Purpose: To assess the impact of short-term adjuvant chemotherapy on relapse rates, treatment-related morbidity, and long-term toxicity in patients with clinical stage I nonseminomatous testicular germ cell tumor (NSGCT I) who carry a high risk of relapse, ie, who show blood-vessel invasion (VI) by the primary tumor. Patients and Methods: From January 1985 to January 1995, 42 NSGCT I patients with VI were treated with two courses of cisplatin, etoposide, and bleomycin (FEB) after orchidectomy. Of these, 29 patients with a followup time of more than 2 years are the subject of this report.
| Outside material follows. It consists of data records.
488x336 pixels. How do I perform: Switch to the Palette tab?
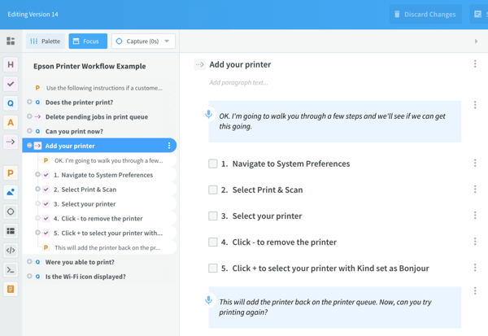point(45,41)
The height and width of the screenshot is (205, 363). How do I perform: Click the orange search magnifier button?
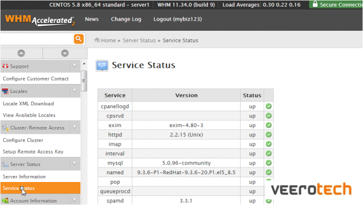(x=79, y=39)
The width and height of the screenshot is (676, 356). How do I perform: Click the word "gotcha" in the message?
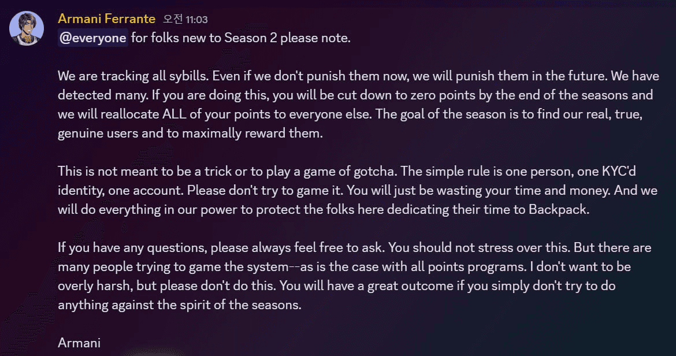point(374,172)
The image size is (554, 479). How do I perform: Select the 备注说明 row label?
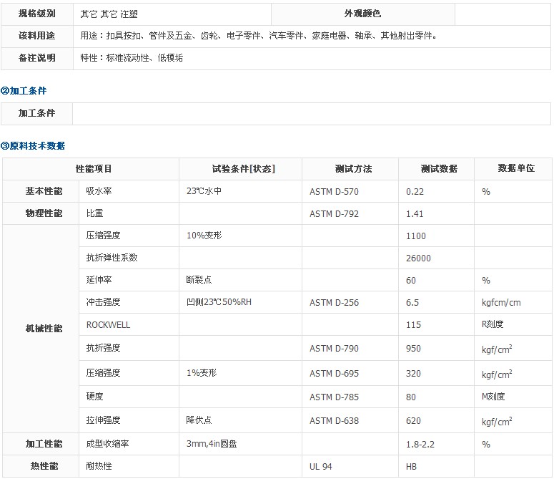pos(37,58)
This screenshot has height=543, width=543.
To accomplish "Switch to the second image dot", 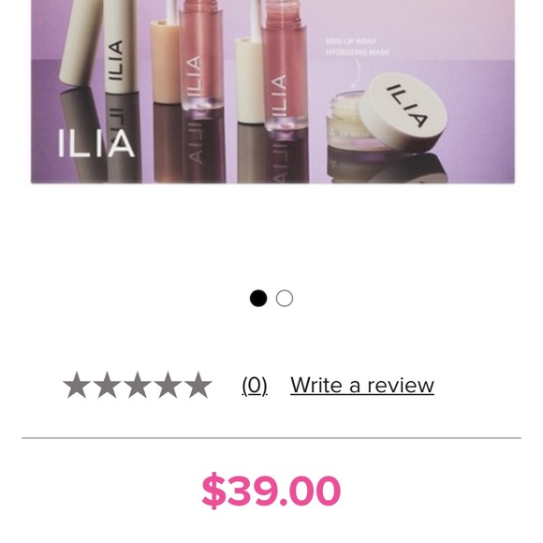I will tap(285, 298).
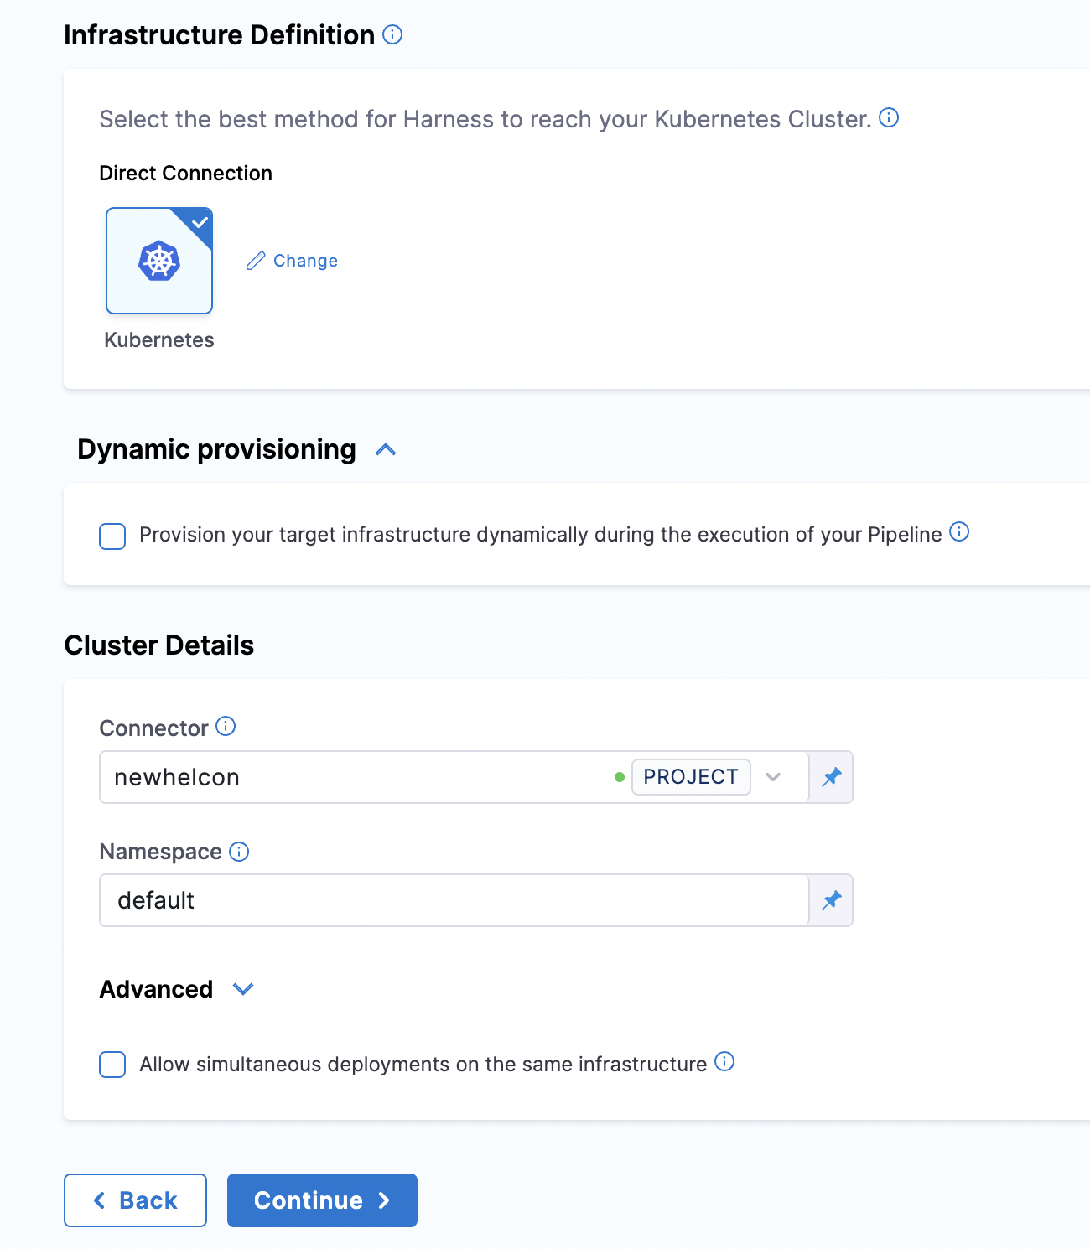Click the Continue button

pos(322,1200)
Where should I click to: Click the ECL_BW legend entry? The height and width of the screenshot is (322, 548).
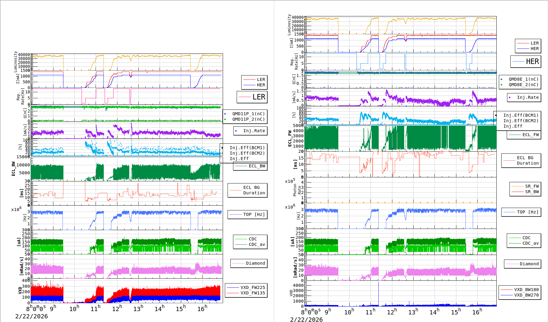pos(250,166)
NSGCT I patients without VI were assigned to a surveillance program and served as controls for the assessment of long-term toxicity. Results: During a median follow-up time of 79 months (range, 27 to 119), two patients relapsed. One developed fully differentiated mature teratoma; the other was a true chemotherapy failure and again developed embryonal carcinoma. Twenty-seven patients (93%) are alive without evidence of disease; one patient (3%) died of progressive testicular cancer and another of lung cancer. The two courses of FEB did not cause any severe acute adverse reactions. The assessment of late sequels of adjuvant chemotherapy based on clinical and laboratory evidence of cardiovascular and pulmonary disease, fertility, and secondary neoplasms, as well as on a psychosocial questionnaire, did not show any significant disadvantages versus the control group. Conclusion: Adjuvant chemotherapy with two courses of PEB is an effective and reasonable treatment option for patients with clinical stage I NSGCT who carry a high risk of relapse. No adverse late sequelae were detected within a median follow-up time of more than 6 years. (C) 1996 by American Society of Clinical Oncology.